Our patients showed mild symptoms of hepatitis during a very long follow up. None of them developed hepatic failure or cirrhosis whereas heptocarcinoma was found among our patients. These patients may require antiviral treatment even in the absence of liver histological data. These results show that the prevalence of hepatitis in our study is lower than that in other countries.

References: (7)

  1. Vogt M MD, Lang T, Frosner G, Klingler C. Prevalence and clinical outcome of Hepatitis C infection in children who underwent cardiac surgery before the implantation of blood–donor screening. N Eng J Med 1999;16:866-70.
  2. Lacosciull BA, Testa M, PontissoP, Benvegnu L. Prevalence and natural history of hepatitis C infection in patients cured of childhood leukemia. Blood 1997;90(11):4628-33.
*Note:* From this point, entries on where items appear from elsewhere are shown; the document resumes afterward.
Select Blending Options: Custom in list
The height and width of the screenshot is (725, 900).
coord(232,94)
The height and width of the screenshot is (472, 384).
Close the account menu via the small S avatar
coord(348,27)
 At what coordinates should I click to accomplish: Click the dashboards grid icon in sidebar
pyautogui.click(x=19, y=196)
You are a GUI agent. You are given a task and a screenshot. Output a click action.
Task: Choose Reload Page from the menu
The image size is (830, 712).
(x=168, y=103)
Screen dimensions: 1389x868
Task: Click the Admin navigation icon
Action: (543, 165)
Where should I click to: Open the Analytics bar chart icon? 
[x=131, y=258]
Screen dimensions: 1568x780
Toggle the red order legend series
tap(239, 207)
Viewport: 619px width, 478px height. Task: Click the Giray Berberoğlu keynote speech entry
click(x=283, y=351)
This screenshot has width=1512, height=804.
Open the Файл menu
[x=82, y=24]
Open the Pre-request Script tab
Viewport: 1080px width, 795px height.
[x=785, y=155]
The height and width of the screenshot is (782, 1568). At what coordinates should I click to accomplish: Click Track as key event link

  3. Donald K, Strickland GT, Caroline A, Riely C, Chritian C, Patrick DM. Hepatitis C infections among survivors of childhood cancer. Blood 2000;95(10):3065- 3070.
  4. Sevinir B, Meral A, Gunay U, Ozkan T. Increased risk of chronic hepatitis in children with cancer. Med Pediatric Oncol 2003;40:104-10.
  5. Rosen HR, Martein P. Viral hepatitis in liver transplant reciepients. Infec Dis Clin North Am 2000;3761-84.
  6. Delwaide J, El Saouda R, Gérard C, Belaïche J; the Groupe Liègeois d'Etude des Virus Hépatotropes. Hepatitis C infection: eligibility for antiviral therapy. Eur J Gastroentrol Hepatol 2005;17(11):1185-9.
  7. Alavian SM, Kabir A, Hajarizadeh B, Nayebpour M. Combination therapy of interferon–alpha and ribavirin for chronic Hepatitis C. Hepatitis Monthly 2004;4:13-6.